La première étape, c’est souvent de poser un nom sur ce qu’on vit. Pour beaucoup de personnes, recevoir un diagnostic (ou même simplement s’informer sérieusement sur le TDAH) agit comme un soulagement : "Ah… donc ce n’était pas de ma faute." Reconnaître que ses réactions ne relèvent ni d’un défaut de caractère ni d’un manque de volonté permet de sortir de la culpabilité et d’amorcer un changement avec bienveillance.

Ensuite, il faut apprendre à se protéger de la surcharge. Ce cerveau, qui capte tout, ressent tout et pense tout en même temps, a besoin de calme pour fonctionner. Cela peut passer par un environnement moins bruyant, moins agressif visuellement, plus structuré. Ce ne sont pas des caprices, mais de vraies stratégies de régulation sensorielle. On peut, par exemple, réduire les stimulations visuelles inutiles, aménager un espace de travail apaisant, privilégier des transitions douces entre les activités. Chaque petit détail compte lorsqu’on vit déjà avec un bruit de fond interne permanent.

Femme méditant calmement
Femme se relaxant en plein air

Mais le calme extérieur ne suffit pas. Il est aussi nécessaire d’apprendre à apaiser l’intérieur.

Les techniques de respiration, la cohérence cardiaque, les pratiques de pleine conscience ne sont pas des recettes magiques, mais elles peuvent vraiment faire une différence, à condition d’être adaptées au fonctionnement TDAH (rythmées, concrètes, courtes). Certaines thérapies, comme les TCC (thérapies cognitivo-comportementales) ou l’approche ACT (Acceptance and Commitment Therapy), permettent également de mieux comprendre ses schémas de pensée anxieux, d’accepter son fonctionnement sans jugement et de retrouver de la marge de manœuvre émotionnelle.

Et puis, il y a la dopamine. Ce fameux messager chimique, souvent en déficit chez les personnes avec TDAH, explique en partie le besoin de nouveauté, de mouvement, de stimulation constante. La bonne nouvelle, c’est qu’il est tout à fait possible d’aller chercher la dopamine dans des sources saines et durables : des activités qui enthousiasment, qui mobilisent le corps, qui nourrissent l’esprit. Faire du sport, jouer d’un instrument, créer, rire, apprendre : toutes ces actions libèrent de la dopamine… et renforcent l’estime de soi en bonus.

À l’inverse, certaines habitudes comme la surconsommation de sucre, les écrans en boucle ou la procrastination déguisée en perfectionnisme peuvent apporter un soulagement immédiat, mais finir par aggraver la fatigue et l’anxiété.

Enfin, il est crucial de ne pas rester seul·e dans ce cheminement.
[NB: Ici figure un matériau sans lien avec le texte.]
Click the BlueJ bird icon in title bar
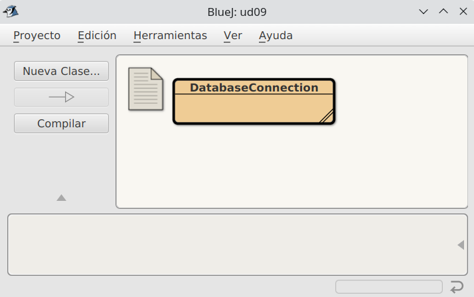Viewport: 474px width, 297px height. click(x=11, y=11)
On avance plus vite, et surtout plus sereinement, quand on se sent compris. Cela peut passer par un accompagnement thérapeutique, un coaching spécialisé TDAH, un groupe de parole ou même des lectures et podcasts éclairants. Ce qui importe, c’est de s’entourer de personnes capables de dire "Je comprends ce que tu vis" sans minimiser, sans conseiller à tout prix, mais simplement en étant là.

Il n’y a pas de solution unique, pas de protocole miracle. Mais il y a des ajustements concrets, progressifs, puissants, qui, mis bout à bout, permettent enfin de sortir de cette impression d’être toujours en décalage, toujours trop, ou toujours pas assez.
C’est une manière de retrouver son axe, son énergie… et sa place.

 En conclusion : trop sensible, mais pas trop fragile 

Si vous vous êtes reconnu·e en lisant cet article, sachez une chose :
Vous n’êtes pas seul·e. Et vous n’avez rien à réparer.

Le TDAH, l’anxiété et l’hypersensibilité ne sont pas des défauts de fabrication. Ce sont des manifestations d’un cerveau intensément vivant, qui a besoin d’attention, de structure et de douceur.

Et si on arrêtait de vouloir "calmer" ce feu intérieur pour plutôt apprendre à le canaliser ?
Car ce qui vous fait vaciller est aussi ce qui, bien guidé, peut vous faire briller.